¿Con quién compararé a los hombres de esta generación?... Se parecen a los chiquillos que están sentados en la plaza, y se gritan unos a otros: Os hemos tocado la flauta y no habéis bailado, os hemos cantado endechas y no habéis llorado.
A Juan Bautista, que hacía sonar músicas fúnebres, le colgaron el sambenito de endemoniado. A Jesús que hace sonar músicas nupciales, le tratan de comilón y borracho. ¡Qué fácil encontrar excusas para continuar sentados, muy ocupados en no hacer nada (2 Tes 3, 11)! ¡Qué fácil ser expertos en críticas y negatividades, convencidos de que ese es el fruto especial de una inteligencia y moralidad superiores! ¡Qué fácil deslizarse hacia la autocomplacencia hasta carecer de autocrítica!
La crítica y la murmuración se dan en todo tiempo y en todo lugar; también entre los piadosos. Todos conocemos personas moralmente correctas, pero tóxicas, expertas en negatividades. Claro que todos, en mayor o menor medida, tenemos una dosis de este virus tan enemigo de la fraternidad y la convivencia. Entendamos que cuando vemos y expresamos negatividades ajenas, lo que hacemos es proyectar en los demás lo nuestro: ¿Por qué te fijas en la mota en el ojo de tu hermano y no reparas en la viga del tuyo? (Mt 7, 3).

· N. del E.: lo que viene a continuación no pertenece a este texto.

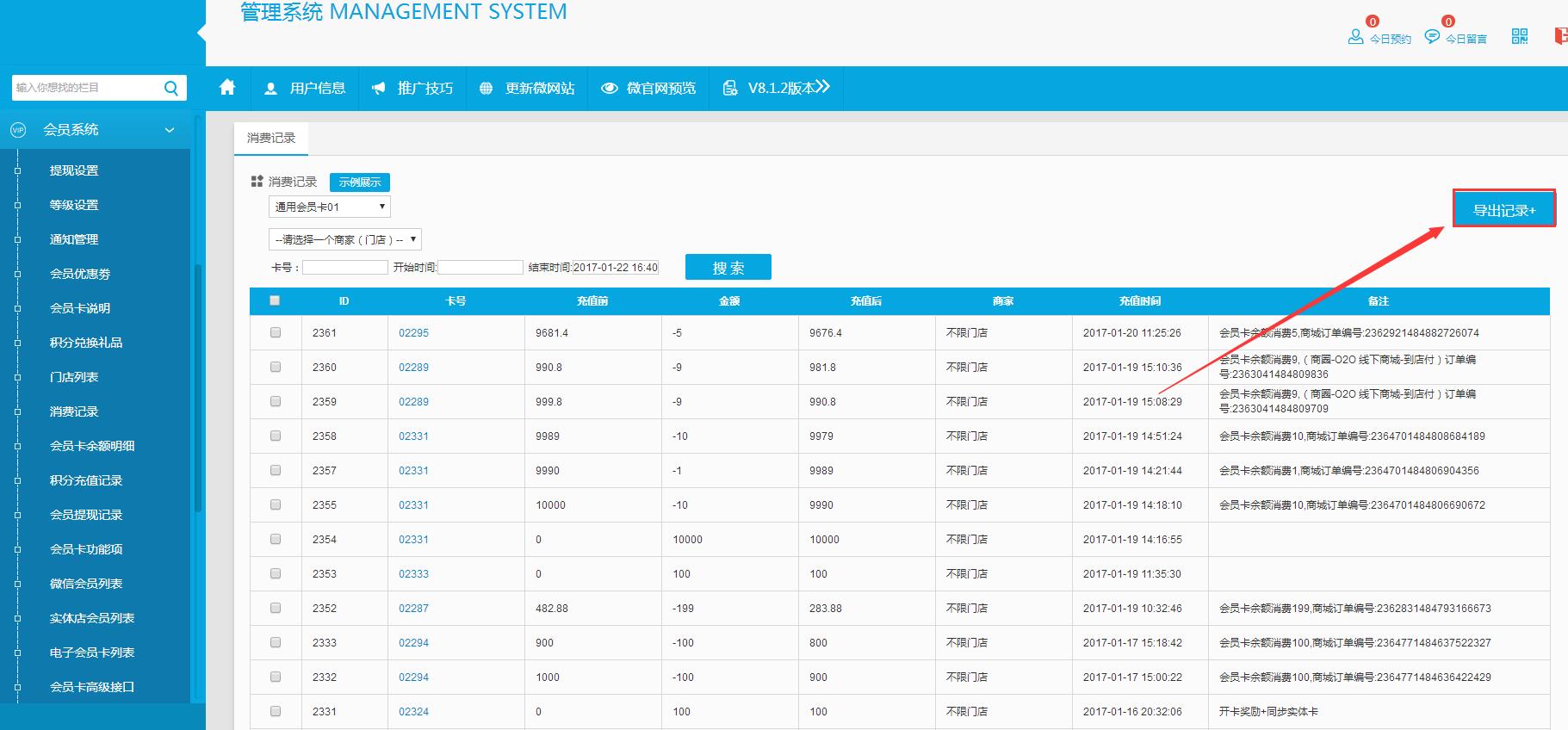Open today's reservations (今日预约) icon

tap(1355, 36)
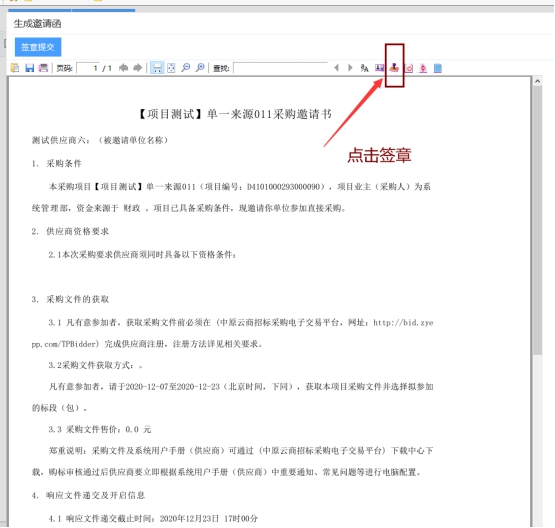555x528 pixels.
Task: Find next match with right triangle
Action: 350,68
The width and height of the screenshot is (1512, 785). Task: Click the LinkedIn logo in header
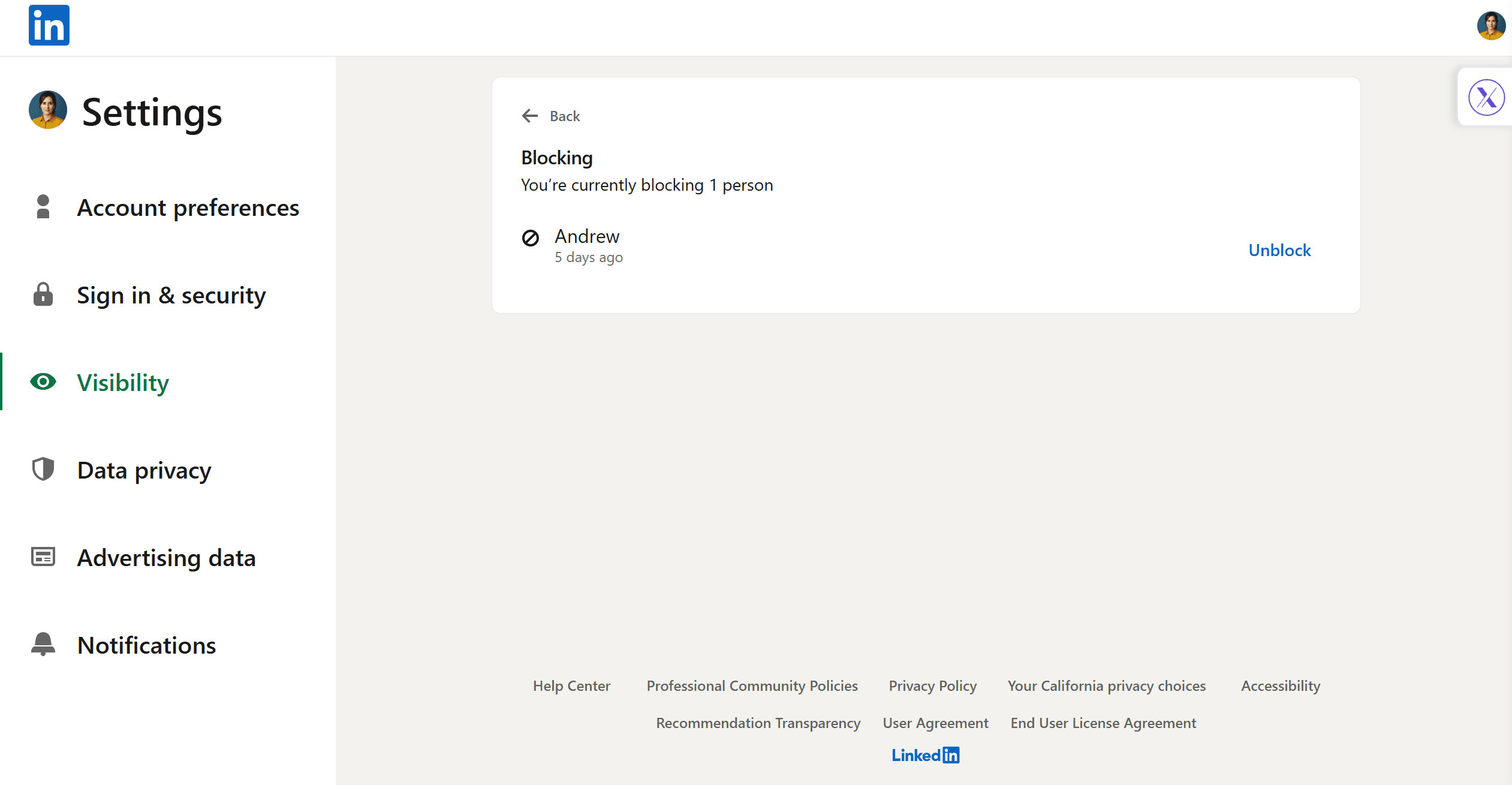(49, 25)
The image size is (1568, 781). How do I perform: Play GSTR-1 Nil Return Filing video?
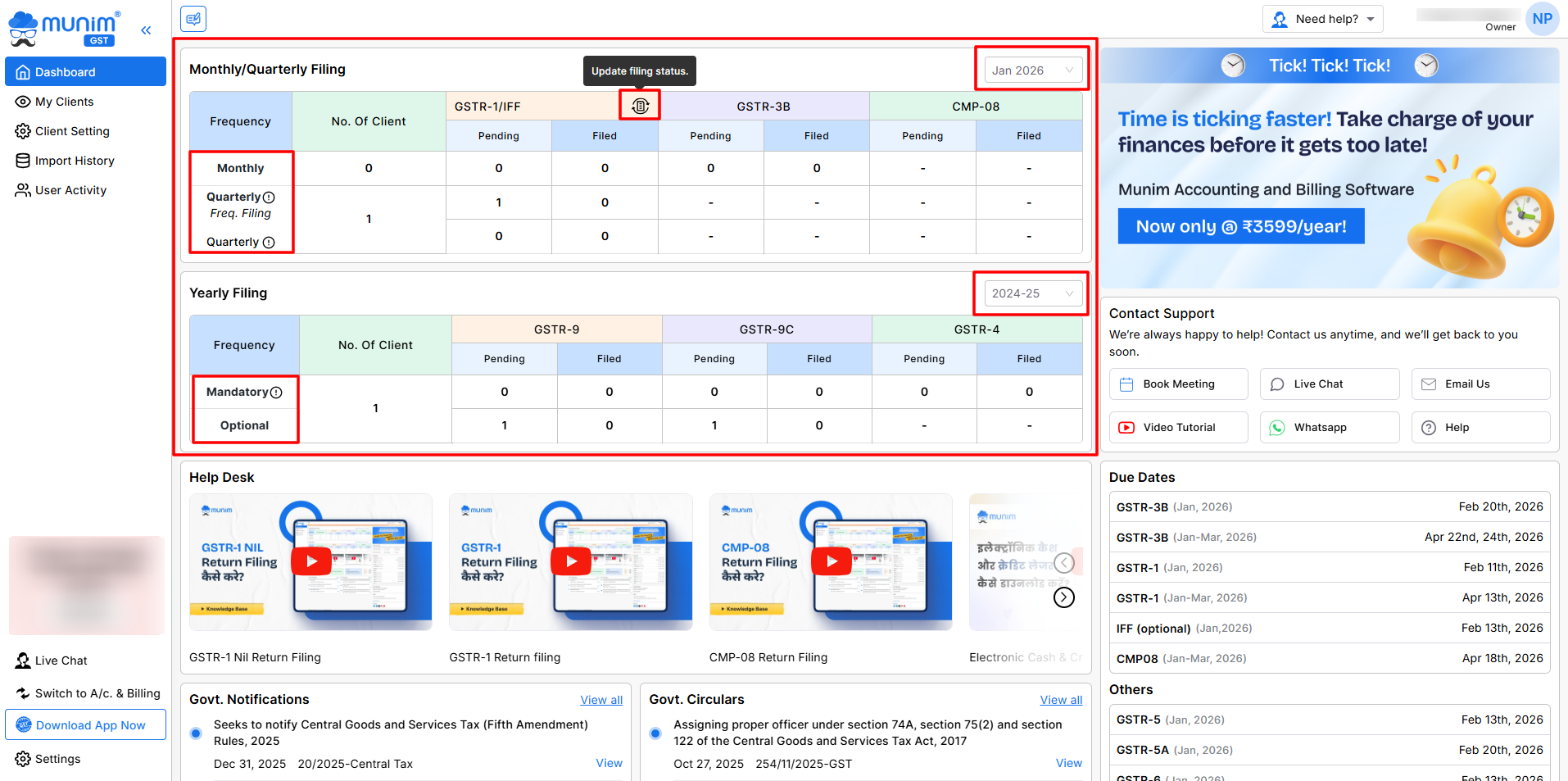point(311,561)
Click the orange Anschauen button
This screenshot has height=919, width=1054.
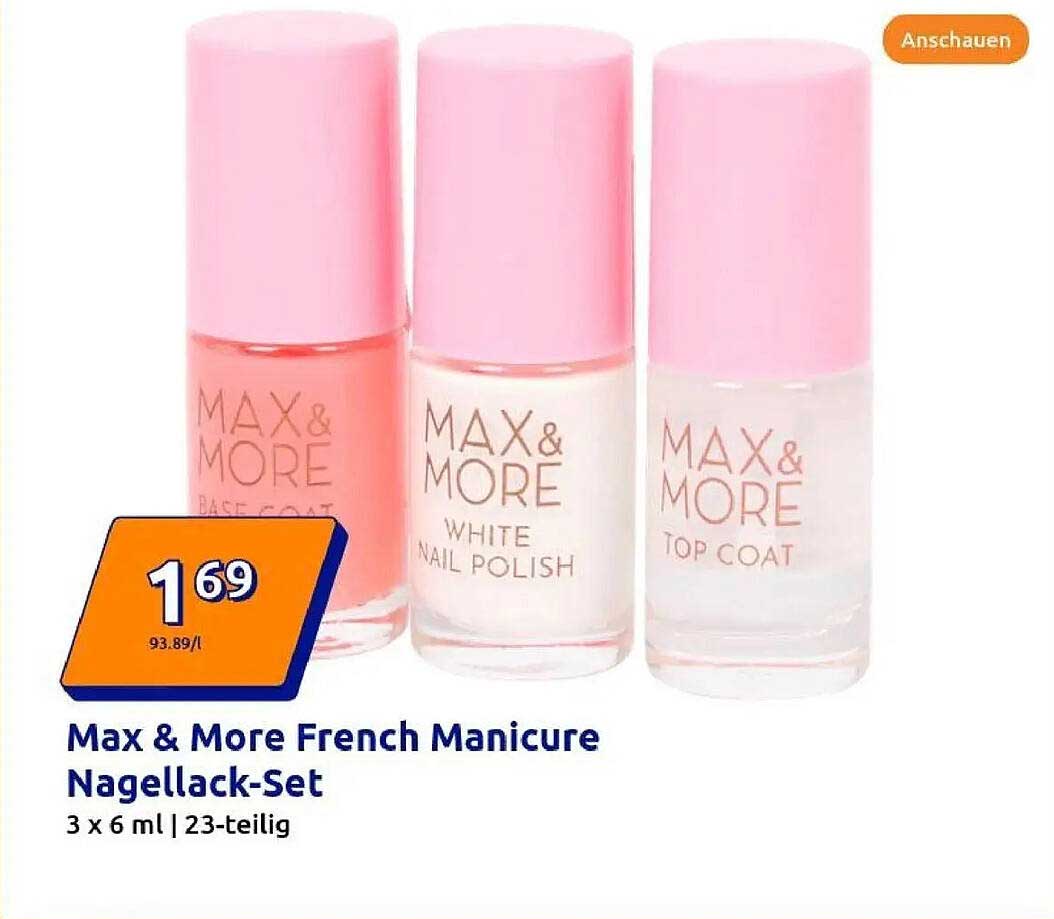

Insistamos sin descanso ante el Señor para que haga de nosotros un suave aceite que ayude a la complicada máquina de la convivencia funcionar sin chirridos. Alguien como san Pablo, que tanto sufrió por su fuerte carácter, nos exhorta así: Un siervo del Señor no ha de pelear, sino ser amable con todos (2 Tim 2, 24). Sea vuestra conversación grata, con su pizca de sal, sabiendo responder a cada uno como conviene (Col 4, 6).